▸ **Sorun**
Aşağıdaki sokağa çıkma yasağı paniğini konu alan yazıdan, "Ölüm Korkusu Mu, Ekmek" sözleriyle açılıp "heyecanla sokağa çıkmışlardı." sözleriyle kapanan bölümü hiçbir değişiklik yapmadan yazın.

Olaylar Ve Görüşler

Ölüm Korkusu Mu, Ekmek Kavgası Mı? - Prof. Dr. Nazife Güngör

15 Nisan 2020 Çarşamba

Türkiye’de 10 Nisan akşamı saat 21 sıralarında, o gece 24.00’da başlamak üzere iki gün boyunca sokağa çıkma yasağının uygulanacağına ilişkin kararın açıklanması üzerine insanlar panik halde sokağa döküldü. Market raflarında ne var ne yok telaşla poşetlere doldurulurken, sosyal mesafe çoktan aşılmış, fiziksel temas hat safhada. Kavga, dövüş, bağırış, çağırış hiç de yabancı gelmedi doğrusu. Anımsayacaksınız. 15 Temmuz akşamı da benzer tablo yaşanmıştı. Darbe girişimine ilişkin ilk görüntüler televizyon ekranlarına gelmeye başladığı anda insanlar marketlere, fırınlara doluşmuş, ne buldularsa alıp evlerine taşımışlardı. Olay netlik kazanınca insanlar rahatlamış, bu kez de tamamen bambaşka bir duygu haliyle ve heyecanla sokağa çıkmışlardı.

Öncesi de var. Belli bir yaşın üzerindekiler anımsayacaklar. Sıradan bir Eylül sabahıydı. İşlerine gitmek üzere evlerinden çıkan insanlar asker tarafından durdurulmuş ve evlerine gönderilmişlerdi. Askeri darbe gerçekleşmiş ve sokağa çıkma yasağı ilan edilmişti. Daha öncesinde de siyasal şiddet olayları nedeniyle ülkede defalarca sıkıyönetim ilan edilmiş, insanların hareket alanları kısıtlanmıştı.

AÇ KALMA KORKUSU DİĞER TÜM KORKULARDAN ÖNCELİKLİDİR

Diğer yandan karar süreçleri ve kriz ortamları yönetilirken kitlelerin çok iyi analiz edilmesi gerekir. Kriz dönemlerinde insanların özellikle de kitlesel ortamda duygu odaklı dinamikleri akıl odaklı dinamiklerinin önüne geçer. Bu yöndeki tavır ve davranışlarının motivasyon kaynağı ise temel gereksinimlerdir. Buna göre eğer kitleler bir biçimde aç kalma korkusuna kapılırlarsa, diğer bütün tehlikeler vız gelir.

İnsan, doğası gereği öncelikle yaşamda kalmak için temel gereksinimlerini karşılamak ister. Temel gereksinimlerini karşılayamayacak olma korkusu, onu diğer bütün tehlikeleri hiçe sayma noktasına getirebilir. Hele ki o tehlike olasılık dahilinde ise aç kalma tehlikesinin yanında hiç kalır. 10 Nisan akşamı net olarak gördük. Bir aydan beridir her gün yayınlanan ölüm listeleri, hasta sayıları, virüsün yüksek bulaşıcılık riskine ilişkin açıklamalar, alınması gereken önlemler, ölüm tehlikesi vs. bir anda ekmek kavgasına yenik düştü.

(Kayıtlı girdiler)
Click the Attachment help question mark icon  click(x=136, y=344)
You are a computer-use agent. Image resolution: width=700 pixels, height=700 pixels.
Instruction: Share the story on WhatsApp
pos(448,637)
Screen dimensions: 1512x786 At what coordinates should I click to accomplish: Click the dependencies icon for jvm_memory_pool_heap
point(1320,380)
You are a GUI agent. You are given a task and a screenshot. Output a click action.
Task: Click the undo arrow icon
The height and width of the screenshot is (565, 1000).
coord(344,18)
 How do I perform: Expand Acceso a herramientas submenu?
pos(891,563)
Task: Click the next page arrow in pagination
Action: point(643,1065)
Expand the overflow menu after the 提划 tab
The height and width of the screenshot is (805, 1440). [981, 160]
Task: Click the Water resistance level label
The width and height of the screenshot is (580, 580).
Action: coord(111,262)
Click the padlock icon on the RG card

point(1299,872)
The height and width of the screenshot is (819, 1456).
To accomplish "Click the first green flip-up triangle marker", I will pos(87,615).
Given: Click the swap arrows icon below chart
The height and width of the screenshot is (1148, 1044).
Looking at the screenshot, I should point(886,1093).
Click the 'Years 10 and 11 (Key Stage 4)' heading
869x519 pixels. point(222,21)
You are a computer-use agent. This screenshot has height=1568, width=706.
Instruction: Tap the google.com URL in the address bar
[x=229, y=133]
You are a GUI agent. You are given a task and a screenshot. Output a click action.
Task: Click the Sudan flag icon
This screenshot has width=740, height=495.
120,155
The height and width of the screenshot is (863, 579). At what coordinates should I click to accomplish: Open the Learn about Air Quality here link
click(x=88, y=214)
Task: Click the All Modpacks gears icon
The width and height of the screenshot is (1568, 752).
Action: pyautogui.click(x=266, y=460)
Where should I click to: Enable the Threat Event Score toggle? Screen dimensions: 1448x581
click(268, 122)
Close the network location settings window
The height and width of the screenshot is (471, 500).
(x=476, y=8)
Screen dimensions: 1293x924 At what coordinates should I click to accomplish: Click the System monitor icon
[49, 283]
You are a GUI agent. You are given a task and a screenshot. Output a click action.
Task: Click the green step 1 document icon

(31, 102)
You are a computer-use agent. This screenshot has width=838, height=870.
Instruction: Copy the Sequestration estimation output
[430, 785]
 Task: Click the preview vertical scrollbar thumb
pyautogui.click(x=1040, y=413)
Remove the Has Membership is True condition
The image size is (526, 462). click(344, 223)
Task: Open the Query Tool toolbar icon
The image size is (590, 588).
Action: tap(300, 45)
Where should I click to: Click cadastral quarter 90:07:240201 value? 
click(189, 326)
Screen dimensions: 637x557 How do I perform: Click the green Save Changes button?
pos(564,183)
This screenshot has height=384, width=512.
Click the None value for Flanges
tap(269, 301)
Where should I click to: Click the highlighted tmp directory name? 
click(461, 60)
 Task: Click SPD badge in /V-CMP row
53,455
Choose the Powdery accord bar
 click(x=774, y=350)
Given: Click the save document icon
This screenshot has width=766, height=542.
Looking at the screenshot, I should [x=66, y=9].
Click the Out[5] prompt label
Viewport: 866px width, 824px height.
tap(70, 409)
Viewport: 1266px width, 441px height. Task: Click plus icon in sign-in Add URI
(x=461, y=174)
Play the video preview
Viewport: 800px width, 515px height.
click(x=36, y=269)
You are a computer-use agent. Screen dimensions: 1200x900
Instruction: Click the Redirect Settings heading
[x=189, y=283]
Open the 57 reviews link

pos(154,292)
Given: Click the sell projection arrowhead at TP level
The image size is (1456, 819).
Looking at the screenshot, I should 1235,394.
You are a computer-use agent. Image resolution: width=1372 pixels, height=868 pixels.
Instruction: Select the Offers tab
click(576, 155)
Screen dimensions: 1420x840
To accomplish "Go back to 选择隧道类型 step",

▸ **Alıştırma Çıktısı**
Ölüm Korkusu Mu, Ekmek Kavgası Mı? - Prof. Dr. Nazife Güngör

15 Nisan 2020 Çarşamba

Türkiye’de 10 Nisan akşamı saat 21 sıralarında, o gece 24.00’da başlamak üzere iki gün boyunca sokağa çıkma yasağının uygulanacağına ilişkin kararın açıklanması üzerine insanlar panik halde sokağa döküldü. Market raflarında ne var ne yok telaşla poşetlere doldurulurken, sosyal mesafe çoktan aşılmış, fiziksel temas hat safhada. Kavga, dövüş, bağırış, çağırış hiç de yabancı gelmedi doğrusu. Anımsayacaksınız. 15 Temmuz akşamı da benzer tablo yaşanmıştı. Darbe girişimine ilişkin ilk görüntüler televizyon ekranlarına gelmeye başladığı anda insanlar marketlere, fırınlara doluşmuş, ne buldularsa alıp evlerine taşımışlardı. Olay netlik kazanınca insanlar rahatlamış, bu kez de tamamen bambaşka bir duygu haliyle ve heyecanla sokağa çıkmışlardı.